CHORI was based in Oakland, California, and housed a 100000 sqft biomedical research facility. It included eight research centers that focused on research on cancer, critical care medicine, genetics, immunobiology and vaccine development, blood and marrow transplantation and cellular therapies, nutrition and metabolism, prevention of obesity, cardiovascular disease and diabetes, sickle cell disease and thalassemia.

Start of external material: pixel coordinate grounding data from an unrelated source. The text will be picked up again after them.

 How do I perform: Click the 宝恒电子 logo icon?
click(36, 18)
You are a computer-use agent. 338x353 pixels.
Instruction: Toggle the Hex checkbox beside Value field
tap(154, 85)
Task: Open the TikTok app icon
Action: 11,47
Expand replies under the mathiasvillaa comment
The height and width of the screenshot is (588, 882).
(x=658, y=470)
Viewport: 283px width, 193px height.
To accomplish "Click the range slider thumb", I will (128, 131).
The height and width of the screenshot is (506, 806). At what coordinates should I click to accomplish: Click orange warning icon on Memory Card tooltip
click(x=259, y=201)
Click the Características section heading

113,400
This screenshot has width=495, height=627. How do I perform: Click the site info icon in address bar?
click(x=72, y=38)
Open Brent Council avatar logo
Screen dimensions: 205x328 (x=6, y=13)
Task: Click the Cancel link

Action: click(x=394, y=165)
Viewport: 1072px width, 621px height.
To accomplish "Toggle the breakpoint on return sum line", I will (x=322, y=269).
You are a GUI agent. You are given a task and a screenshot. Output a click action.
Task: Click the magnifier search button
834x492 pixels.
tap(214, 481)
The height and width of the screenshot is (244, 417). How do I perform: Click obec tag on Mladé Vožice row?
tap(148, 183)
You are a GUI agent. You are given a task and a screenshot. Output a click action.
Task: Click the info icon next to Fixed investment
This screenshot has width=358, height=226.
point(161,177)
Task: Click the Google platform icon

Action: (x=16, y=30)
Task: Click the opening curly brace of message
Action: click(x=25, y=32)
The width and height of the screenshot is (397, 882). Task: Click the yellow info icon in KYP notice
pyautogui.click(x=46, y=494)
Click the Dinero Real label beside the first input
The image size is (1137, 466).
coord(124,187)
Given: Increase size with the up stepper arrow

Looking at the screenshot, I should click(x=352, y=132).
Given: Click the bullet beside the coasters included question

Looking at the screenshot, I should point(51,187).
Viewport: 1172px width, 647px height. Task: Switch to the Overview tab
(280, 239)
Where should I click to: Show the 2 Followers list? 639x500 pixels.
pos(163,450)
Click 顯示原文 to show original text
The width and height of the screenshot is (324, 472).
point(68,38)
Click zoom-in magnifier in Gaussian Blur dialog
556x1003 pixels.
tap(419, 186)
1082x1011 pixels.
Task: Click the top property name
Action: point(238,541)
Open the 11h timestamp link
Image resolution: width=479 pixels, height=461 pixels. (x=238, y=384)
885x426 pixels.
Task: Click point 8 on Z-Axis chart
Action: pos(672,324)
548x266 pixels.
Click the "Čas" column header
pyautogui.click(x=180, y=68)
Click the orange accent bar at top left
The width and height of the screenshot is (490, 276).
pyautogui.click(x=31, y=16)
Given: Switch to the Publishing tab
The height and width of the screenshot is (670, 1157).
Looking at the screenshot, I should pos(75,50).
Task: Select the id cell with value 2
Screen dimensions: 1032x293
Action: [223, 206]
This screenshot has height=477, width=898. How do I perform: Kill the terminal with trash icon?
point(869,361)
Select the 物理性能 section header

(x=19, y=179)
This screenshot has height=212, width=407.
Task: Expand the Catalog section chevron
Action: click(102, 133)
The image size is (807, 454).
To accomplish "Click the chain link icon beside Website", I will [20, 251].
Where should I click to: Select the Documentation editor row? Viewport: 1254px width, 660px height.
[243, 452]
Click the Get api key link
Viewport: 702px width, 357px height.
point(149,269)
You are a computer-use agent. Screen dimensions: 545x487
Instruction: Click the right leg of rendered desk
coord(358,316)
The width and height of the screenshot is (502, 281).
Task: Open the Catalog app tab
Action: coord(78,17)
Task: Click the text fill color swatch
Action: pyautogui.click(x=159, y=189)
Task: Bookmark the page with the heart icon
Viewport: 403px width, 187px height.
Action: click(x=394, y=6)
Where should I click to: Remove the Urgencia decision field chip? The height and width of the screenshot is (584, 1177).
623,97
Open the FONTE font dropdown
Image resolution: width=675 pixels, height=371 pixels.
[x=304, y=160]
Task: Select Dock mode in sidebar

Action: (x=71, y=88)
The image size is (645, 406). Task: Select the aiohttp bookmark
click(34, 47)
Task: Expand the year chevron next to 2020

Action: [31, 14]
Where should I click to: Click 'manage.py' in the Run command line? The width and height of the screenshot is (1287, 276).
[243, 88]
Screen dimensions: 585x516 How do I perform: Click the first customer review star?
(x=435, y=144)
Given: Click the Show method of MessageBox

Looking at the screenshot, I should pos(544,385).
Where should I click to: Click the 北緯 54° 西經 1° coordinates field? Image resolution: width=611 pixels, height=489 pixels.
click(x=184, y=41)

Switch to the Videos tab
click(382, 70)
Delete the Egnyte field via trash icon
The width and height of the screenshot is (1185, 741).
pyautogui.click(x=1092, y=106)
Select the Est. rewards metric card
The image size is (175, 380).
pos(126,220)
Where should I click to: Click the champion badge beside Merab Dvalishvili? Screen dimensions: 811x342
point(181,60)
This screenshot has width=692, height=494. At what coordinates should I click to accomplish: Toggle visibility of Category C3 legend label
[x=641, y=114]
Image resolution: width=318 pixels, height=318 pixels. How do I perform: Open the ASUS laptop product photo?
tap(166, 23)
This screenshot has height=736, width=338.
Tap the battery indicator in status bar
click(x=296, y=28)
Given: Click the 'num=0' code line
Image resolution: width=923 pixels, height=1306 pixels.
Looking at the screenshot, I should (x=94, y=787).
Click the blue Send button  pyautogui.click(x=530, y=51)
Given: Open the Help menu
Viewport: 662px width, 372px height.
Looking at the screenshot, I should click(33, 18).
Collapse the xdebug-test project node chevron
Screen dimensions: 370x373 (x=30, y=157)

The National Institutes of Health was CHORI's primary funding source.

== Research centers ==
- Center for Cancer
- Center for Critical Care Medicine
- Center for Genetics
- Center for Immunobiology & Vaccine Development
- The Jordan Family Center for Blood and Marrow Transplantation and Cellular Therapies Research
- Center for Nutrition & Metabolism
- Center for Prevention of Obesity, Cardiovascular Disease & Diabetes
- Center for Sickle Cell Disease & Thalassemia

== Research services ==
- BACPAC Resource Center
- Cell Sorting
- Elemental Analysis
- Genetic Testing
- Mass Spectrometry
- Microscope Imaging
- Molecular Diagnostics
- Sibling Donor Cord Blood

== Research applications ==
CHORI’s translational research applications included providing cures for blood diseases, developing new vaccines for infectious diseases, and discovering new treatment protocols for previously fatal or debilitating conditions such as cancers, sickle cell disease and thalassemia, diabetes, asthma, HIV/AIDS, pediatric obesity, nutritional deficiencies, birth defects, hemophilia and cystic fibrosis. CHORI was also a teaching institute with educational programs for high school, college, doctoral and post-doctoral students.

== Research achievements ==
CHORI was a leading center for the use of cord blood and bone marrow transplantation in children with sickle cell anemia and thalassemia, and offered the only not-for-profit Sibling Donor Cord Blood Program in the world.